Authentication

The Hypemarket API uses personal access tokens (PATs). A token is bound to a single user; the same token works across every organization that user belongs to.

Creating a token (web UI)

Sign in at hypemarket.ai
Navigate to Account → API access tokens (or visit /me/access_tokens)
Click New token, give it a description (e.g. “My laptop script”) and choose a permission:
- Read-only — GET and HEAD requests only
- Read and write — all verbs

Creating a token (API)

You can also mint tokens programmatically once you already have a write-scoped token:

POST /me/access_tokens.json
Authorization: Bearer <existing-token>
Content-Type: application/json

{ "access_token": { "description": "CI script", "permission": "write" } }

Response (201 Created):

{
  "id": "kRpMnX",
  "token": "Xy3kPq...",
  "description": "CI script",
  "permission": "write",
  "created_at": "2026-05-05T08:00:00Z"
}

Using a token

Send it as a Bearer header on every JSON request:

curl -H "Authorization: Bearer <your-token>" \
     -H "Accept: application/json" \
     https://hypemarket.ai/me/social_accounts.json

The .json suffix or Accept: application/json header selects JSON. Using both is fine; without either one the same endpoint falls back to HTML behavior.

Revoking a token

DELETE /me/access_tokens/:id.json
Authorization: Bearer <your-token>

Requires a write-scoped token.
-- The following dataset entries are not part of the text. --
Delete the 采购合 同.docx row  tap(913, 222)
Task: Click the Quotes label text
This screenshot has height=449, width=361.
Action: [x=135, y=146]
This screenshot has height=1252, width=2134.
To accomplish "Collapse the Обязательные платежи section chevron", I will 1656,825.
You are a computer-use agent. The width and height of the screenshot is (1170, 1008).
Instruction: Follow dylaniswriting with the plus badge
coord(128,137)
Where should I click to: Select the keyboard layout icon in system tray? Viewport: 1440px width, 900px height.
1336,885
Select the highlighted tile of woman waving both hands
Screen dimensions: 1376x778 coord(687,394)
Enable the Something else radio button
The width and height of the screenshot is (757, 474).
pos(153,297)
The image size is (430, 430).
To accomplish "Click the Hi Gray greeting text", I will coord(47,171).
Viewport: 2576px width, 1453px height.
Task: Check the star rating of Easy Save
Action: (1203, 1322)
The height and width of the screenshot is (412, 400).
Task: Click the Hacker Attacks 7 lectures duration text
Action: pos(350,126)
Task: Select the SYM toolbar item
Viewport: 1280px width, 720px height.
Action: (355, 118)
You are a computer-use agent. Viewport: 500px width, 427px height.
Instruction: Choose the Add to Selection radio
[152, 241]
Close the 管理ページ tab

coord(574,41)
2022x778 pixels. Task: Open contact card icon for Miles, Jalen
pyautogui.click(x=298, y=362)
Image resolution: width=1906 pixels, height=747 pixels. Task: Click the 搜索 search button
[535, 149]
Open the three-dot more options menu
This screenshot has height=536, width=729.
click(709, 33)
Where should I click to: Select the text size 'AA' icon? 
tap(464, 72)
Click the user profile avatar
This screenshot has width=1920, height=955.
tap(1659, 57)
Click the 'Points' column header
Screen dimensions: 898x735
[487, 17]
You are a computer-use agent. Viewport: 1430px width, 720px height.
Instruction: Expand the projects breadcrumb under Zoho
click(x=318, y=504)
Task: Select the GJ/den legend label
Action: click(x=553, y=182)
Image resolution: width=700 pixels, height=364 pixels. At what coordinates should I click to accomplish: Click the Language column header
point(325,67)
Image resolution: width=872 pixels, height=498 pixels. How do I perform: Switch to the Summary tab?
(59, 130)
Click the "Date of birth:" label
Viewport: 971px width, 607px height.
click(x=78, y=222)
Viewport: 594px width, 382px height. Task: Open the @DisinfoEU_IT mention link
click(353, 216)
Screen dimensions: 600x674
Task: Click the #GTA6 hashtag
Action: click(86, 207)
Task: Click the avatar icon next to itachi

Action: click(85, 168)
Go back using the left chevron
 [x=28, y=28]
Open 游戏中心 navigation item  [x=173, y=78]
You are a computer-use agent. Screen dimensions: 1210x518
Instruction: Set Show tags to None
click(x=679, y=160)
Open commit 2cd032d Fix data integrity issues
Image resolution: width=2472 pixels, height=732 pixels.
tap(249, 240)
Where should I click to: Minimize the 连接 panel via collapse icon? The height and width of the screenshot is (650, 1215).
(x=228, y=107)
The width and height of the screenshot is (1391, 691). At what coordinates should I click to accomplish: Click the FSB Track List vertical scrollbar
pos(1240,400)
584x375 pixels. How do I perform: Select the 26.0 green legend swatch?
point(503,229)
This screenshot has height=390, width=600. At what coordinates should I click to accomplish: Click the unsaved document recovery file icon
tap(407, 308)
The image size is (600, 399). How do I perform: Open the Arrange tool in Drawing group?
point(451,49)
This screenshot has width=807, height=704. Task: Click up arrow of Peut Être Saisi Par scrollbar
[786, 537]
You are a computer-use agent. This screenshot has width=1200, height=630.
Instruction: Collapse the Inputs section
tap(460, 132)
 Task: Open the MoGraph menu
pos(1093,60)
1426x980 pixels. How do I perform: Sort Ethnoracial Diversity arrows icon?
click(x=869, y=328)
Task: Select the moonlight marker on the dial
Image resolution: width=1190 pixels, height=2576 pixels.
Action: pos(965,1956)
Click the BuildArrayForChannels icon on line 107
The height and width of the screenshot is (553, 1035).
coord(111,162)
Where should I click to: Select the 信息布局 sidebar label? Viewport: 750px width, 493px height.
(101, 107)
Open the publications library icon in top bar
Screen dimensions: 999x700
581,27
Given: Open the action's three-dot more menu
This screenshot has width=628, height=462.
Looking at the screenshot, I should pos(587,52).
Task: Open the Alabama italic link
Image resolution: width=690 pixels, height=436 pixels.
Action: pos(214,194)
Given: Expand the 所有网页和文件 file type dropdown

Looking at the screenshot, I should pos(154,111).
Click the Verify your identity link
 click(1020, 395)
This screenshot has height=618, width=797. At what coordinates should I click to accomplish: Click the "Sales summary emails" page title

Returns 204 No Content. Subsequent requests using the revoked token will fail with 401 Unauthorized.

Listing your tokens

GET /me/access_tokens.json
Authorization: Bearer <your-token>

Permissions in practice

A read token attempting any non-GET/HEAD request returns:

HTTP/1.1 401 Unauthorized
WWW-Authenticate: Token realm="Application"

The response body is not guaranteed to be JSON. To upgrade, create a new write-scoped token; tokens are not editable in place.